18. A Causa das Circunstâncias: Deus não apenas prevê o ato final da fé, mas também prevê (e ordena soberanamente) todas as circunstâncias, experiências, pregações, relacionamentos e pensamentos que levam uma pessoa a ter fé. Se Deus soberanamente arranja todas essas causas secundárias na vida de uma pessoa que Ele sabe que a levarão a crer, enquanto não arranja o mesmo conjunto de circunstâncias para outra, em que sentido a eleição não é, em última análise, determinada por Ele mesmo, apenas com mais passos intermediários?
O
Grande Dilema
A
doutrina da eleição por presciência afirma que a escolha de Deus se baseia em
Sua previsão da fé do indivíduo. Isso levanta uma questão crucial sobre o
alcance e as implicações dessa presciência ao longo de toda a vida do crente.
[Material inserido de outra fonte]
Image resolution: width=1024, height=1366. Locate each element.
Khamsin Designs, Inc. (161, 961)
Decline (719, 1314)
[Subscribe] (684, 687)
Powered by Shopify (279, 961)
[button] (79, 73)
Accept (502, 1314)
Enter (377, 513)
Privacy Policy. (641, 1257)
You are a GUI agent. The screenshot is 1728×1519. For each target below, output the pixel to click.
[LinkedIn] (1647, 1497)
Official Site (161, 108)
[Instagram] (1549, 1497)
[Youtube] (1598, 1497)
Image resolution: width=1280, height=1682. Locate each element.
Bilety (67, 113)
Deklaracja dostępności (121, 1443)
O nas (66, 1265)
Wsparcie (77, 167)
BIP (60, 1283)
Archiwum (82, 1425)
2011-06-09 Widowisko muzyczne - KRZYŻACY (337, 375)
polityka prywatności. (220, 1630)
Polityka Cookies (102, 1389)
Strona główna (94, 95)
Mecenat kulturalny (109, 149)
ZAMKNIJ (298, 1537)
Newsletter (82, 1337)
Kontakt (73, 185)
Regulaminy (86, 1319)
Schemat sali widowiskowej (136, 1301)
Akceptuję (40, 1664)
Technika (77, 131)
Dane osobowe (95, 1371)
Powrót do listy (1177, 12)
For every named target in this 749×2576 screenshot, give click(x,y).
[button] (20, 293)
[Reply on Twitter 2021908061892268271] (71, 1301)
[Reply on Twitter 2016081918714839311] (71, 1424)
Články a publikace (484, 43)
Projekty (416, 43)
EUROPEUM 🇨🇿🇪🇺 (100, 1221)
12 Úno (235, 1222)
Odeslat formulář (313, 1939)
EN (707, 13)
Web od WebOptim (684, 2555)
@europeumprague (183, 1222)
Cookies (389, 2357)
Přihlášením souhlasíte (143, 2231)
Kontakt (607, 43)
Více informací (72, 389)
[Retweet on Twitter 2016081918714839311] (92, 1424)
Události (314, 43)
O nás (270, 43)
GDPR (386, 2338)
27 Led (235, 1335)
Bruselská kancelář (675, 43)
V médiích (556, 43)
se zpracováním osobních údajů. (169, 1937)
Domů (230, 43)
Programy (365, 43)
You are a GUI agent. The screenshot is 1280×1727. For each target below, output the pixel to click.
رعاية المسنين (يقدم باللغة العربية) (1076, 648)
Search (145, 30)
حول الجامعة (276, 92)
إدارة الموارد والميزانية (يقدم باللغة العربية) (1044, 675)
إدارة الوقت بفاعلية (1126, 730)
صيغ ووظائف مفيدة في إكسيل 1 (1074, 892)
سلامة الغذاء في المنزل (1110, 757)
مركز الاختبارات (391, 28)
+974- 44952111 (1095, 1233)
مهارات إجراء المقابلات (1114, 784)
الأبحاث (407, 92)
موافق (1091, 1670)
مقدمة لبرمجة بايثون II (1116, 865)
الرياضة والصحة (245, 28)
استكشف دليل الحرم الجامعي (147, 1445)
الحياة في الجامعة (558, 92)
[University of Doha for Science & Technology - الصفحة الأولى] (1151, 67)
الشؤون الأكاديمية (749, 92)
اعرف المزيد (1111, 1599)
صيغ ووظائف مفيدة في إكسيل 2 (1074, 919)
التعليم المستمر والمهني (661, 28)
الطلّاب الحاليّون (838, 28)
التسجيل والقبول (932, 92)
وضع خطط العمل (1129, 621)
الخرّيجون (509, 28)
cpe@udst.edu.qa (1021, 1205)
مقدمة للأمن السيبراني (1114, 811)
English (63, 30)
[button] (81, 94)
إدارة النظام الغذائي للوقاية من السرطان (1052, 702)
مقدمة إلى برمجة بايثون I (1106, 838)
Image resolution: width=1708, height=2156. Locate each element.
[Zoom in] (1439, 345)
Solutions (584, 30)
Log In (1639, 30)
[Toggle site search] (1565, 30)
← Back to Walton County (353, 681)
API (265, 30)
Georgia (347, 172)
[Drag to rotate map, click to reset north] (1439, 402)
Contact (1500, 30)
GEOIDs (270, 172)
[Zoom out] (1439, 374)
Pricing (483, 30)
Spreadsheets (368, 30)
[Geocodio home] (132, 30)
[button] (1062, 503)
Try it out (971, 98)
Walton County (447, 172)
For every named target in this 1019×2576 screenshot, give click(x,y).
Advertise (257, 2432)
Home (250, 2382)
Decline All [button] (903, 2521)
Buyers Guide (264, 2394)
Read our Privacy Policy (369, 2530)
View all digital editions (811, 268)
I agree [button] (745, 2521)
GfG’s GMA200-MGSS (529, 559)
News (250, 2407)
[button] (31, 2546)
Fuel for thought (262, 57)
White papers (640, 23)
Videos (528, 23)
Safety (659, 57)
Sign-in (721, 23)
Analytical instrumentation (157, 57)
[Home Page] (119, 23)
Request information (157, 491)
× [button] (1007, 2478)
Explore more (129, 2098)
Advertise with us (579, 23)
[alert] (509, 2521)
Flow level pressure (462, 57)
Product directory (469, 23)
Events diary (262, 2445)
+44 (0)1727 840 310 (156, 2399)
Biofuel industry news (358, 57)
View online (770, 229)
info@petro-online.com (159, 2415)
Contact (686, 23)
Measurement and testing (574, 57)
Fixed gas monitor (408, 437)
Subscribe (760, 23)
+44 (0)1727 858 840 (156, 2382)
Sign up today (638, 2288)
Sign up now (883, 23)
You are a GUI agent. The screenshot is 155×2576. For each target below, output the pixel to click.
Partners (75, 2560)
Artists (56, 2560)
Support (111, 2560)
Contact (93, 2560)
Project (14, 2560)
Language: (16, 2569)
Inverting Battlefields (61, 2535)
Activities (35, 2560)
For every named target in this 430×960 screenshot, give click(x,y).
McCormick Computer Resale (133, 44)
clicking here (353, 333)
Podemos, então, perguntar:
1. O
Problema da Perseverança Prevista:
A
presciência de Deus se limita a prever o ato inicial da fé, ou ela
necessariamente abrange toda a trajetória espiritual da pessoa, incluindo sua perseverança
final?
- Se Deus prevê que
uma pessoa não apenas crerá, mas também perseverará até o fim, em que
momento e com que propósito Deus realiza o ato de 'eleger'? Sua eleição
não se torna uma mera ratificação de um resultado que, em Sua onisciência,
Ele já sabe que está garantido pelas ações futuras da pessoa? Nesse caso,
a 'escolha' de Deus não perde seu significado ativo?
2. O
Problema da Apostasia Prevista:
Alternativamente,
se a presciência de Deus revela que um indivíduo crerá por um tempo, mas depois
cairá da fé de forma definitiva (apostasia), qual seria a lógica de Deus em
'elegê-lo para a salvação' com base na sua fé inicial?
- Tal eleição não
seria contraditória, ineficaz ou até mesmo sem propósito, já que Deus
saberia desde a eternidade que a salvação final não ocorreria? Por que
Deus elegeria alguém para um fim que Ele sabe que não será alcançado?
3. A
Implicação para a Segurança da Salvação:
Essa
questão não expõe uma tensão fundamental na doutrina da segurança da salvação
dentro deste sistema? Se a eleição depende da fé prevista e, por extensão, da
perseverança prevista, a segurança do crente não repousa, em última análise, na
capacidade prevista de sua própria vontade de permanecer fiel, em vez de
repousar no propósito imutável e soberano de Deus que o preserva?
Porque
é "difícil" de responder:
- Cria um Dilema
(Duas Vias): Ela força o defensor da presciência a escolher entre dois
cenários igualmente problemáticos para sua visão: a eleição se torna ou redundante
(se prevê perseverança) ou ineficaz (se prevê apostasia).
- Usa Terminologia
Precisa: Termos como "ato inicial da fé", "perseverança
final", "apostasia" e "propósito imutável" tornam
a pergunta mais robusta teologicamente e mais difícil de contornar com
respostas vagas.
- Conecta à Doutrina
da Segurança: A terceira pergunta leva a discussão do campo teórico (como
Deus elege) para o campo prático e pastoral (como o crente pode ter
certeza da salvação), mostrando que a base da eleição afeta diretamente a
fonte da segurança cristã.
Essas
perguntas forçam o defensor da presciência a ir além da simples afirmação
"Deus previu a fé" e a lidar com as consequências lógicas de uma
presciência completa sobre toda a vida do indivíduo.